ЮРИЙ БЕЛИЛОВСКИЙ
ЛИТЕРАТУРНЫЕ ПРОИЗВЕДЕНИЯ
Московские встречи
Он с трудом разыскал московский адрес, который указал ему Вадим. Тот недавно переженился и съехал к новой жене. Их с Вадимом отцы, фронтовые друзья, и после войны какое-то время служили вместе на севере, потом Пётр Михайлович демобилизовался и обосновался на родине в Москве. Их было три верных друга: два брата-погодка – Вадим и Саша, и он, годом младше Саши. Ему было наверное лет семь, когда братья перебрались с родителями в Москву. Старший, Вадим, пошёл по милицейской линии, дослужился до капитана в МУРе. Саша служил в КГБ в личной охране высокопоставленного партийного чиновника. Очень впечатлила его когда-то Сашина утренняя зарядка. Рано утром он проснулся на своём диванчике, куда его, прилетевшего на пару дней в Москву, как обычно, пристроили на ночь. За неплотно прикрытой дверью тесной прихожей ритмично позвякивало что-то железное и тяжёлое. Он встал с диванчика и осторожно выглянул. Широкой спиной к нему стоял Саша и на вытянутых в стороны могучих руках покручивал полуторапудовые гири, к которым старыми капроновыми чулками были привязаны семикилограммовые гантели.
Братья попивали: Саша полегче, Вадим покрепче. Уволили их почти одновременно. Сашу по ускоренной процедуре. В ресторане известной в среде силовиков гостиницы Урал он не сошёлся с официантом в чём-то гастрономическом.
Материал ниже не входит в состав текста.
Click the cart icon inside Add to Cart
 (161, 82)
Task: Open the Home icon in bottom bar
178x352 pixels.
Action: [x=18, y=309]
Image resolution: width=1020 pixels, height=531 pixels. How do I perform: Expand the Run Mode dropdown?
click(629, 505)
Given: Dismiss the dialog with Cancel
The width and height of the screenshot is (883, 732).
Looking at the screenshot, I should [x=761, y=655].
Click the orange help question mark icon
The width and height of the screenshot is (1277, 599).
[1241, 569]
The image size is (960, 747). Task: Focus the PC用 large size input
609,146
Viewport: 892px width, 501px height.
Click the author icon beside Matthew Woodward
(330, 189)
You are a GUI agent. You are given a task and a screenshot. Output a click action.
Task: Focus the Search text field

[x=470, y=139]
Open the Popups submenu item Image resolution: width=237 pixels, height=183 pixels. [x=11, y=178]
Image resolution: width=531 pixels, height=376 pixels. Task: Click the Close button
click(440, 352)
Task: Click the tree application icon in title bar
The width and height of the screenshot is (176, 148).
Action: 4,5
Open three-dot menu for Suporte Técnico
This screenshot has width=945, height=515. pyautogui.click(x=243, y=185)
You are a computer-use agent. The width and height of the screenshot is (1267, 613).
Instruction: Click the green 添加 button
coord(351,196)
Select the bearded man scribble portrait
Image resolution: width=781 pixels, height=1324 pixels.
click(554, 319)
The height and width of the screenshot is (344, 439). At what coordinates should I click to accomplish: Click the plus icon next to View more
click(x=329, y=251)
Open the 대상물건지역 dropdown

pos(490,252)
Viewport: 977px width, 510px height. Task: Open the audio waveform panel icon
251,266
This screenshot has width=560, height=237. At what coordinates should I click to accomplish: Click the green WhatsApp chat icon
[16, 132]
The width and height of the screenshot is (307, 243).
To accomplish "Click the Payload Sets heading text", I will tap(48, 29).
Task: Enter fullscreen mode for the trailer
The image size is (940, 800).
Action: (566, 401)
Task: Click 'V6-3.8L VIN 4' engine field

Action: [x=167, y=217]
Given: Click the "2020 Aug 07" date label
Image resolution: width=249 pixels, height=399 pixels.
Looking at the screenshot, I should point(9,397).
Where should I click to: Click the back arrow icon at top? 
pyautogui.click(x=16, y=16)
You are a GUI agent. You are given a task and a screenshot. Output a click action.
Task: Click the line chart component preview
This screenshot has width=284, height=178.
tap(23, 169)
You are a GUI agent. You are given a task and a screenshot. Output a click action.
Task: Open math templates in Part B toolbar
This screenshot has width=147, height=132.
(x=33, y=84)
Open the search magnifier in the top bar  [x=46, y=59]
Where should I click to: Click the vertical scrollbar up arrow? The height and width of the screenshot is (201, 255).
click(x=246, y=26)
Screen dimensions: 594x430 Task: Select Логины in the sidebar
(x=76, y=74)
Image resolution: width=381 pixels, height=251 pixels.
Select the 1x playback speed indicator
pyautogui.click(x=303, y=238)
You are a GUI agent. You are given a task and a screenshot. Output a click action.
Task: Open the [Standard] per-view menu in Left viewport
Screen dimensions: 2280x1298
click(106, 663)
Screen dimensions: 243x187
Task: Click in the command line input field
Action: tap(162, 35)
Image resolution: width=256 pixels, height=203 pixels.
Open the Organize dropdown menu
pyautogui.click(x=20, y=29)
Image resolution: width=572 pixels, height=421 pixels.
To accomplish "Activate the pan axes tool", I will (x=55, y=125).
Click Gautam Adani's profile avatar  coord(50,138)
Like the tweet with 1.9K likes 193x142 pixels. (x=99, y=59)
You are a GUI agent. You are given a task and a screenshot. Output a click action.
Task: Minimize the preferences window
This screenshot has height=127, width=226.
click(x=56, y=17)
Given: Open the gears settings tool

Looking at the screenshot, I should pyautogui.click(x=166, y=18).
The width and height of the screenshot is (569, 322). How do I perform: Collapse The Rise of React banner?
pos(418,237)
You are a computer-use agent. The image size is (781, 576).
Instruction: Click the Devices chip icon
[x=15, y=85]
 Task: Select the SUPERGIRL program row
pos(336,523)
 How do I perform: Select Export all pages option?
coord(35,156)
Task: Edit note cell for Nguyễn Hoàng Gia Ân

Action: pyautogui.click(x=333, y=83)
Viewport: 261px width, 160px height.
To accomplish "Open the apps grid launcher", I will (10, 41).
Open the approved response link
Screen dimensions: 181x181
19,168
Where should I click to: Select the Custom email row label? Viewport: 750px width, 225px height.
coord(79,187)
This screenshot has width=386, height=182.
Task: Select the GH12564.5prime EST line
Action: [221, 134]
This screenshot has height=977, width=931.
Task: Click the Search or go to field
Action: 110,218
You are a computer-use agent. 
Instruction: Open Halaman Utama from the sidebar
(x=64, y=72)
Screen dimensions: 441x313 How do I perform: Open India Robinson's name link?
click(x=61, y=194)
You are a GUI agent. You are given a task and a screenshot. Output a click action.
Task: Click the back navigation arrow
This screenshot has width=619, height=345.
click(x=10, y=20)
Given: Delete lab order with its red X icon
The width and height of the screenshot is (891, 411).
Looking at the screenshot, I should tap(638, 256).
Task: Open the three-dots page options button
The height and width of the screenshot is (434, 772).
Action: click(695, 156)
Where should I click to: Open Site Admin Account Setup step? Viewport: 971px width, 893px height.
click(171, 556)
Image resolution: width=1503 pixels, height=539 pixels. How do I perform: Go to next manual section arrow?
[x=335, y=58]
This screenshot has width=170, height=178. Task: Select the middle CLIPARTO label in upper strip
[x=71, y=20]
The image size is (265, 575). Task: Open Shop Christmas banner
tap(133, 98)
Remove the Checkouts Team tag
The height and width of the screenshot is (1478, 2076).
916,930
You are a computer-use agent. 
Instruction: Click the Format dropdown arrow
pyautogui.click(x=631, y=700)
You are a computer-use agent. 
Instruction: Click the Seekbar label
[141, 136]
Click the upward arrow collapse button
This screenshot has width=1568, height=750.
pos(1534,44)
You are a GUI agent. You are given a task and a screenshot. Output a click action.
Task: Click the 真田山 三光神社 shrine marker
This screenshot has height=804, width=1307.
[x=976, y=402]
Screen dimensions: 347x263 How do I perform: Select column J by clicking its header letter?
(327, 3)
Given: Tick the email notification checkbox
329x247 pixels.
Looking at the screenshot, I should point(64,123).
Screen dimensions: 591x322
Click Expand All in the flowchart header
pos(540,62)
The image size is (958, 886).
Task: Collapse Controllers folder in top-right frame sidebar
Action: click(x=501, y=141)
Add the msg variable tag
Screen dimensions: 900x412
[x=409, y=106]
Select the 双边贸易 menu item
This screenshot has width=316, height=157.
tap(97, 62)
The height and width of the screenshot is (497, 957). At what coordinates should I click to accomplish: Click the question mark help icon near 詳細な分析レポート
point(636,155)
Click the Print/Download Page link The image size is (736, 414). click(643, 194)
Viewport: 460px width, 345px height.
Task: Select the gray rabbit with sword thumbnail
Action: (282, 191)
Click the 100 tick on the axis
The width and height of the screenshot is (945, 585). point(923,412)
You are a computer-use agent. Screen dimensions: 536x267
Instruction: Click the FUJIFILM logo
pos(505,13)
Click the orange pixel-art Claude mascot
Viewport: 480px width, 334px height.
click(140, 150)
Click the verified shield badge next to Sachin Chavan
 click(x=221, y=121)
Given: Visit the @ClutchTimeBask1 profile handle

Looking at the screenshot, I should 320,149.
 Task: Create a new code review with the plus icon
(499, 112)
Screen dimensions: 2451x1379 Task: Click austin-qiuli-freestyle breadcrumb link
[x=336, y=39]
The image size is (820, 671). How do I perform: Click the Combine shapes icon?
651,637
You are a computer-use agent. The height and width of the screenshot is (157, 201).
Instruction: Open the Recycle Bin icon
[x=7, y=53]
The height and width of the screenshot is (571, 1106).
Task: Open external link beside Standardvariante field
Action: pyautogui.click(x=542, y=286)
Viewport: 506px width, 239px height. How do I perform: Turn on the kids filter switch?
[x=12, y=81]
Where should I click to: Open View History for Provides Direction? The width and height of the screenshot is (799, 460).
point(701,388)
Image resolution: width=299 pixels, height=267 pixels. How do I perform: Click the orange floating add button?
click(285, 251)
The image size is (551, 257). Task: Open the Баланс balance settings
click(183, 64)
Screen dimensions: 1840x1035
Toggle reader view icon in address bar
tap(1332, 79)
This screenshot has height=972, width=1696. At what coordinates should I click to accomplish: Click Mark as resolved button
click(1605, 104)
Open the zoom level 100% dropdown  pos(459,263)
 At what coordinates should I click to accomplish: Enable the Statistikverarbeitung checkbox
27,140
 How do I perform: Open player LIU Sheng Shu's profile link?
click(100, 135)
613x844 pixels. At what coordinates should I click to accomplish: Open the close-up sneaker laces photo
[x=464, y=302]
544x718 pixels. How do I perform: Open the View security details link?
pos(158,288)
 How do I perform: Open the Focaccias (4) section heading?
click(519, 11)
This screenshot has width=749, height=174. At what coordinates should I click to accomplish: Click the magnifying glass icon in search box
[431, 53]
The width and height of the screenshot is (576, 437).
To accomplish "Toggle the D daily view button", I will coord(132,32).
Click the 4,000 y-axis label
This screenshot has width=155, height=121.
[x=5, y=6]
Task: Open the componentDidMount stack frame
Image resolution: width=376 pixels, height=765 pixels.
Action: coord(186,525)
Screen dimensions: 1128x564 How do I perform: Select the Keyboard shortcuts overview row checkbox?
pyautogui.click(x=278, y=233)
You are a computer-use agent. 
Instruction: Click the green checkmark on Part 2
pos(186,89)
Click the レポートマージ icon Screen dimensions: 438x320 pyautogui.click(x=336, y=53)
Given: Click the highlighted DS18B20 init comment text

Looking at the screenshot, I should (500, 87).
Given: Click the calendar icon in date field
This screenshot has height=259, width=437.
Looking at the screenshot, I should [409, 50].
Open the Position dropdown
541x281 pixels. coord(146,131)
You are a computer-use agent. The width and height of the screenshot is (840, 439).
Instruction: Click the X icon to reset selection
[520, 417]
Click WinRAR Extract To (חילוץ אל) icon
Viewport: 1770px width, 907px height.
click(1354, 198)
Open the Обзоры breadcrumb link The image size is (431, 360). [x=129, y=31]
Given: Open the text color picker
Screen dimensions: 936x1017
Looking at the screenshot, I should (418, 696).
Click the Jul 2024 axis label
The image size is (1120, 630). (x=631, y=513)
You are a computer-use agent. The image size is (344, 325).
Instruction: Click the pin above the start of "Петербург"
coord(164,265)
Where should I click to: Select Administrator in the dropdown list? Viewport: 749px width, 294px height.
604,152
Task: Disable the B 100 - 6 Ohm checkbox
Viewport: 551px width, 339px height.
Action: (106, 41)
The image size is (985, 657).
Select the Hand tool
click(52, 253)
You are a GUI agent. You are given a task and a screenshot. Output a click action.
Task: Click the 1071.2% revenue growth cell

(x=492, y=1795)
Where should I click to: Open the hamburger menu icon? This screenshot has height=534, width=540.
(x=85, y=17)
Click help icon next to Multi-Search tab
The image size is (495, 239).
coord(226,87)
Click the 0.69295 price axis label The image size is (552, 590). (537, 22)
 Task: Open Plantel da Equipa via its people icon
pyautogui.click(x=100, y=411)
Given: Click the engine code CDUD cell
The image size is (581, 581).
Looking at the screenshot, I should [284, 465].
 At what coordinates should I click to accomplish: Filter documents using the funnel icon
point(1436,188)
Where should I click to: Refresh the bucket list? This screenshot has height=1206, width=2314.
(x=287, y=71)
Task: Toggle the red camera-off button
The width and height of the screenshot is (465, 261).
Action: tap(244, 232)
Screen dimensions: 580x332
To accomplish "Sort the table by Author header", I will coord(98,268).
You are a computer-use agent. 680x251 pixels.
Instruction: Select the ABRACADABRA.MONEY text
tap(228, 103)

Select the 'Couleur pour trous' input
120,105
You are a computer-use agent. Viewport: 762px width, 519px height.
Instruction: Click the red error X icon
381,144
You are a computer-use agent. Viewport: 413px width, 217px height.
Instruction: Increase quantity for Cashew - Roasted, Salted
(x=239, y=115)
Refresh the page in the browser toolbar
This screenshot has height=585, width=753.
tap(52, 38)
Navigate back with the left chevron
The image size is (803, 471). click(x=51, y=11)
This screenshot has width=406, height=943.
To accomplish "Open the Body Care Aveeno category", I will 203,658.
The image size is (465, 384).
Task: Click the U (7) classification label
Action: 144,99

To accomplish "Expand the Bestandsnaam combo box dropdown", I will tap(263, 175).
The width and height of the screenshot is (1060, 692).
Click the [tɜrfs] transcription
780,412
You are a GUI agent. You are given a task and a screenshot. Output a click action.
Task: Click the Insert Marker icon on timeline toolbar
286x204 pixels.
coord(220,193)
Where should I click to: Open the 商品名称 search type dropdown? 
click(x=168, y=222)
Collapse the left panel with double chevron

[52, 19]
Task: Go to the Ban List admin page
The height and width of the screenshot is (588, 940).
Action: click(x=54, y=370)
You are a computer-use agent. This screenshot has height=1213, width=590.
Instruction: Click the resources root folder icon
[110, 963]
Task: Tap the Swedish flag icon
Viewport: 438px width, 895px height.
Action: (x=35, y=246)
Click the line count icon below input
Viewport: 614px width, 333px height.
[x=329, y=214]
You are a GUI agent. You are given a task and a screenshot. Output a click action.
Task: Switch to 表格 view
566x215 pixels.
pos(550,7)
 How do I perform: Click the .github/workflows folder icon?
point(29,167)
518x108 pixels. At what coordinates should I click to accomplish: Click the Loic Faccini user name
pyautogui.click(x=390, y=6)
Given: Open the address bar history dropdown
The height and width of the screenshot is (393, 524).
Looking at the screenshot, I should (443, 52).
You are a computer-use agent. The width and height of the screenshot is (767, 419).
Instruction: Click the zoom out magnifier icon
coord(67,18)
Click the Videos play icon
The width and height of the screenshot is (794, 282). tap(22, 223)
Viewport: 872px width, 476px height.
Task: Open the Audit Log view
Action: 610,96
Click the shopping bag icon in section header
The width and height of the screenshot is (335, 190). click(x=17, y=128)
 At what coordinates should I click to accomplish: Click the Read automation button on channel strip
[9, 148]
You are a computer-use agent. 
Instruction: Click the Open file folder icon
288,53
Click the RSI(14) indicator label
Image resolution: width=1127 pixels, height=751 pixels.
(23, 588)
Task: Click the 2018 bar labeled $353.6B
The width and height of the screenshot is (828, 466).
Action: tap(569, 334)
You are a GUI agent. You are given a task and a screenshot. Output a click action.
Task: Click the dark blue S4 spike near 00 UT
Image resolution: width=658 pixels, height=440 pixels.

Расстроенный непониманием, Саша уложил официанта под стол и заставил съесть спорный говяжий студень, после чего расплатился служебным удостоверением, тисненым кованым щитом, звездой и мечом, легко прошёл сквозь небольшой кордон из двух вышибал и швейцара и удовлетворенный вернулся домой к жене Валентине и дочурке. Наутро он получил в кадрах паспорт, вторично расписался о неразглашении тайн и пошёл устраиваться шофёром-грузчиком в соседний мебельный магазин. Сожаления по этому поводу он никогда не высказывал.
Вадима уволили в два этапа, сначала перевели участковым на стадион Динамо, а позже уволили вовсе после того, как, коротая за пивом время в его скромном участке под трибунами стадиона, летучая опергруппа затеяла дружескую возню, и один из оперов выронил из-за пояса на бетонный пол табельный ПМ. Опер рассказывал потом, что ПМ и в тире-то через раз давал осечки. Но здесь выстрелил-таки. Пуля застряла в бетоне стены, отколов изрядный кусок штукатурки. Опер получил строгий выговор и неполное служебное соответствие, а Вадим устроился аргонным сварщиком на минус восьмом этаже под Красной площадью, где зарабатывал сейчас в три раза больше, чем когда тянул лямку в органах.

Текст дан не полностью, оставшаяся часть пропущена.